We firmly believe that all passengers requiring a small group bus service should expect nothing less than the safest mode of transport available. It took the tragic deaths of seven Bathurst High School students and the coach's wife to ban the 15-passenger van for student transportation in N.B. Are the lives of other people less valuable? A life is precious at any age.
The New Brunswick Energy and Utilities Board (NBEUB) has the power and responsibility to provide safe transportation for its citizens. Has the government learned nothing from the Bathurst tragedy? Have the death of our boys Daniel and Javier been in vain?
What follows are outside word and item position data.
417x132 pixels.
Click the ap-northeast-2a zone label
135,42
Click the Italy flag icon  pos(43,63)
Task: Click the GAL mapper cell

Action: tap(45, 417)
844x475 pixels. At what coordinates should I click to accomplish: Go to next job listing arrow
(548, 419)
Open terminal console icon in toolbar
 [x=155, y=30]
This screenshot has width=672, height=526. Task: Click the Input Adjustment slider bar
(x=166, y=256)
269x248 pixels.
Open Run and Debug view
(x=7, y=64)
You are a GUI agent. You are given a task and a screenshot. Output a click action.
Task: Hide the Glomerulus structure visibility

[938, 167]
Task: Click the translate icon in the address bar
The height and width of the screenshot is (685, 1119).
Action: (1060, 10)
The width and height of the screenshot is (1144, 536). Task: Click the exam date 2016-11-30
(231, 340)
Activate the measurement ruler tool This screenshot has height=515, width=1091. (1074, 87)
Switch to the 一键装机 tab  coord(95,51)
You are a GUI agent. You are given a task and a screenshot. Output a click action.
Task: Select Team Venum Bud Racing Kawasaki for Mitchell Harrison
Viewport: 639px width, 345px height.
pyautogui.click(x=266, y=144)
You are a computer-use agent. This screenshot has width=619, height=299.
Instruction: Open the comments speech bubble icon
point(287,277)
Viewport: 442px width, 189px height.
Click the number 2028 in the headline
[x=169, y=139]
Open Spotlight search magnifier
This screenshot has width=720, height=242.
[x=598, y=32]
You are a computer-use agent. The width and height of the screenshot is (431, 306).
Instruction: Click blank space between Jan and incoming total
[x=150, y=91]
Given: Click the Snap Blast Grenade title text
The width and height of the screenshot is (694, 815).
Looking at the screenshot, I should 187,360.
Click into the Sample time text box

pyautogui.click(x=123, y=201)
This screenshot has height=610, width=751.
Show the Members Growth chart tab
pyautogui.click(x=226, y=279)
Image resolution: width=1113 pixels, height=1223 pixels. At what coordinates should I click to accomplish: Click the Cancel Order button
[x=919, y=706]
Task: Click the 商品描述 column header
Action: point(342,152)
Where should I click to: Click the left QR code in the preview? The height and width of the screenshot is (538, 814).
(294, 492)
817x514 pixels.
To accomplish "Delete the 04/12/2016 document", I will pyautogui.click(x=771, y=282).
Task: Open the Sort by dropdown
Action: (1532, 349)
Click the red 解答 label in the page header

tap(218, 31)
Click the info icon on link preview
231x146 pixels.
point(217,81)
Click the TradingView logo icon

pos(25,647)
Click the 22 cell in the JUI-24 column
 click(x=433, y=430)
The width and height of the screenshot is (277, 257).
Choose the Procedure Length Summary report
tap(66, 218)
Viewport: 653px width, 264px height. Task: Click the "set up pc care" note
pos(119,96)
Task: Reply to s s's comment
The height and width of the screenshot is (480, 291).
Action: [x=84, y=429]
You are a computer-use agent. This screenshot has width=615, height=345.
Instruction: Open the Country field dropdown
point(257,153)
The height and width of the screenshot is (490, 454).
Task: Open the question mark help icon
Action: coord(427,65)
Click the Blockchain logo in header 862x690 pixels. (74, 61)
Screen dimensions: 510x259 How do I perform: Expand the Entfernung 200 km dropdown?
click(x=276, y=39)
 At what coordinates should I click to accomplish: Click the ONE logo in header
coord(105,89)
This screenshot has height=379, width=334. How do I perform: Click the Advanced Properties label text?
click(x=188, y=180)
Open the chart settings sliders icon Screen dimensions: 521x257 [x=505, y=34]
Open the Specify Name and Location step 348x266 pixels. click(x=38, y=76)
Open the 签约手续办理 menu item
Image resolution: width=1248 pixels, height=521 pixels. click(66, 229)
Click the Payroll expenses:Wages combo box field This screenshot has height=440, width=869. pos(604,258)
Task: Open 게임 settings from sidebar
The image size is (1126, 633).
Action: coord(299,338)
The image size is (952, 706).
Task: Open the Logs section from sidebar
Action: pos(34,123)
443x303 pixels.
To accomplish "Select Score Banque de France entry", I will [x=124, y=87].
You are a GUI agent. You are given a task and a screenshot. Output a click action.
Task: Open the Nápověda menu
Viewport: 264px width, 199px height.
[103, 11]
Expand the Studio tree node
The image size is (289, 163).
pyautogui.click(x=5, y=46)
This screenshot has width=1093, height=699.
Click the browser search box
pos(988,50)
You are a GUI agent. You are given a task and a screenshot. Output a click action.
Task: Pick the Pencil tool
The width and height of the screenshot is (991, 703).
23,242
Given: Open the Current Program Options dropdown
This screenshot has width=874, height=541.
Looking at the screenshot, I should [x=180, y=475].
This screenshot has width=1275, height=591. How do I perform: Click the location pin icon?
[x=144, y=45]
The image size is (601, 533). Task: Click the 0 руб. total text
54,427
There are safer alternative vehicles available - the CSA D-270 MFAB and the MFSAB. If the NBEUB decides to grant this permit they will be taking a step backwards. In 2009 the same students who were protected by the banning of the 15-passenger vans are now adults who are being targeted by this application for a permit to transport passengers in New Brunswick and Prince Edward Island. Shouldn’t they be given the same level of safe transportation? This shuttle services fleet will be on the highway, going highway speeds, in all kinds of weather, with other larger and heavier vehicles. Would you not want to be riding in the safest vehicle possible?
We believe that this application for a permit to use 15-passenger vans to transport passengers in NB and PEI represents a turning point in Canadian transportation history. In this hearing today we have an opportunity to shape the future of safe passenger transportation and for New Brunswick to become a symbol of the new direction our country must take.
The decision is in your hands: we challenge the NB EUB to have the courage to make a stand here in New Brunswick against the dangerous use of 15-passenger vans by rejecting this application for a permit by Advanced Shuttle Services Ltd.